[Opening Provided data section]
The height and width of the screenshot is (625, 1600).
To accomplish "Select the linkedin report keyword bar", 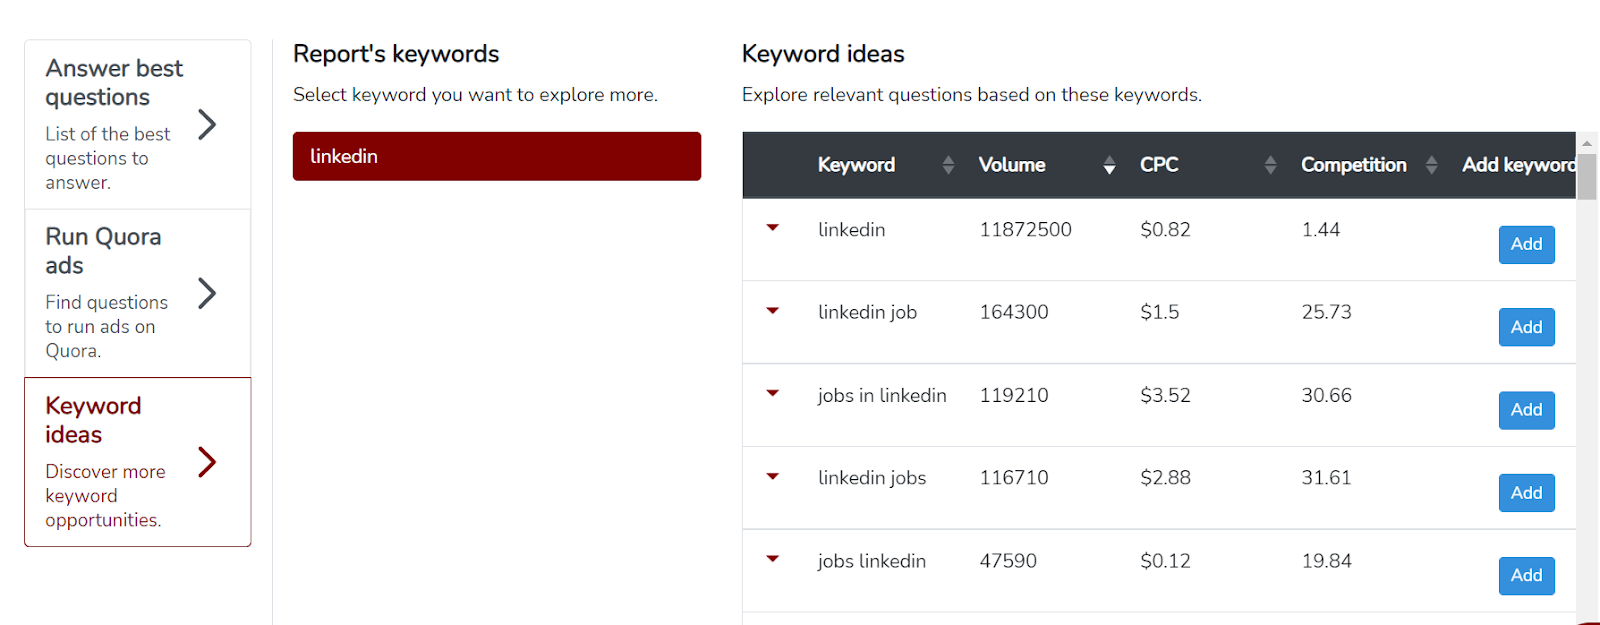I will coord(496,157).
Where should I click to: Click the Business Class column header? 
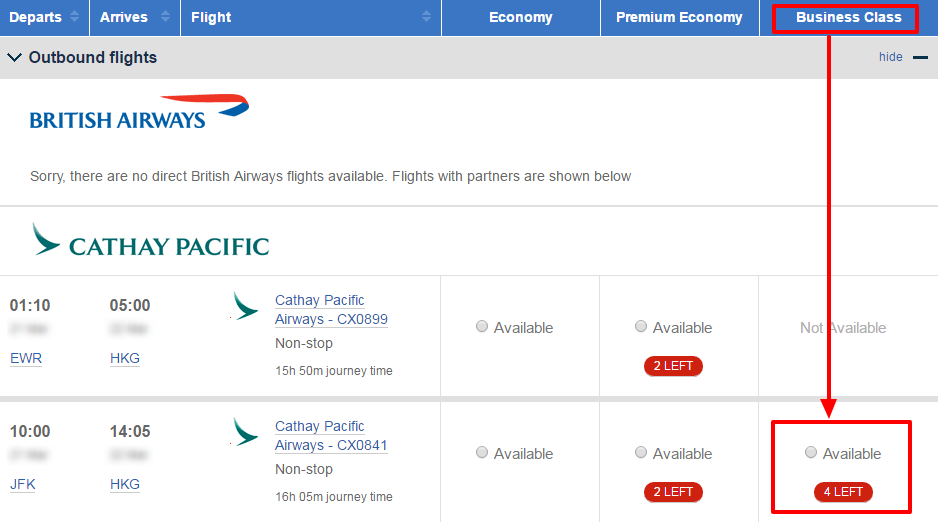click(x=848, y=17)
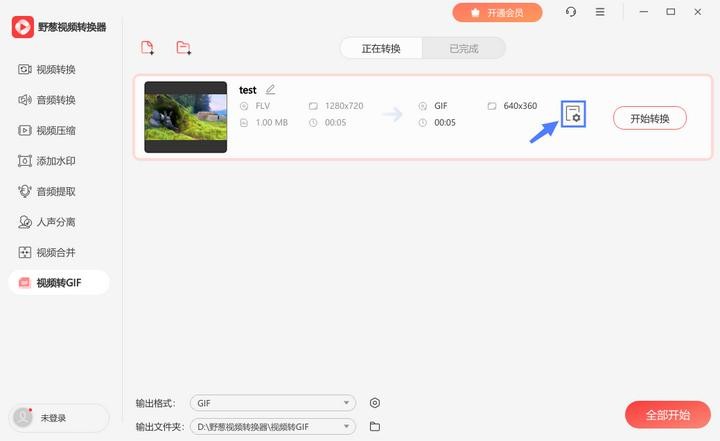Expand the 输出格式 GIF dropdown

click(274, 403)
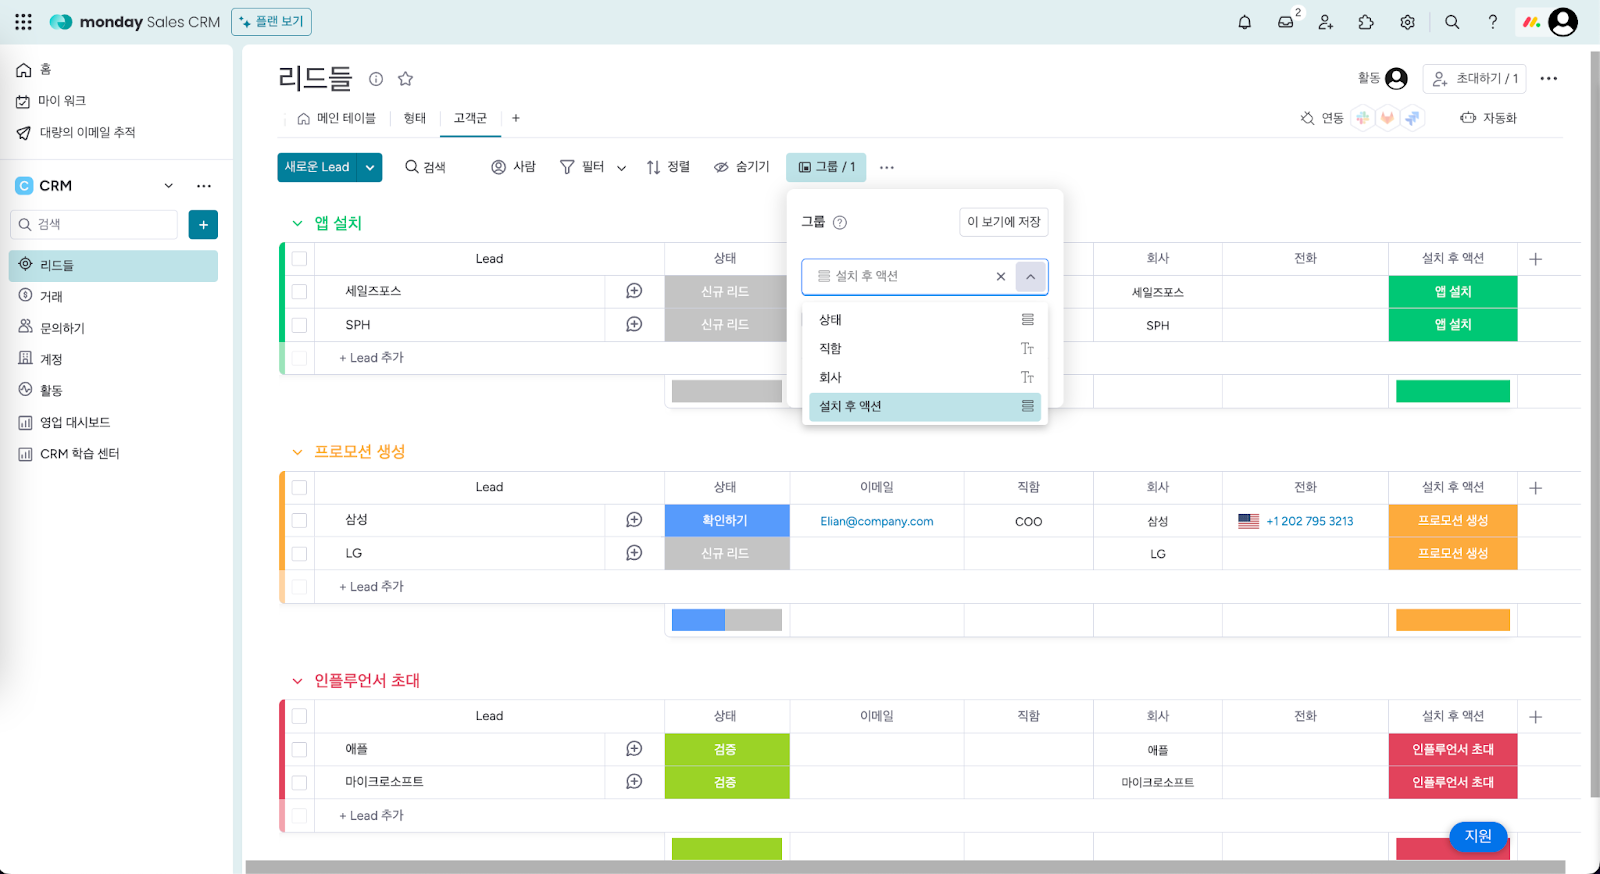This screenshot has width=1600, height=874.
Task: Clear the 설치 후 액션 group selection
Action: (1000, 277)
[Closing Provided data section]
**Work required:**
Copy only the lines running from the one that holds "Where should I" through the last line of the data, and include both of those lines. Do not copy any pictures.

**Response area:**
Where should I click to: Click the Business Class column header? 
click(x=848, y=17)
Expand the 输出格式 GIF dropdown

click(274, 403)
This screenshot has width=1600, height=874.
Task: Clear the 설치 후 액션 group selection
Action: (1000, 277)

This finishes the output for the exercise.